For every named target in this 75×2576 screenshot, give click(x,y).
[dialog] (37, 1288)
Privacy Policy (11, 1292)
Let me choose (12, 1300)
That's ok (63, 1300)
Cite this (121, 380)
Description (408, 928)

**What to produce**. Transcribe every record above exactly as it appears.

**Your solution**.
For every named target in this 75×2576 screenshot, give click(x,y).
[dialog] (37, 1288)
Privacy Policy (11, 1292)
Let me choose (12, 1300)
That's ok (63, 1300)
Cite this (121, 380)
Description (408, 928)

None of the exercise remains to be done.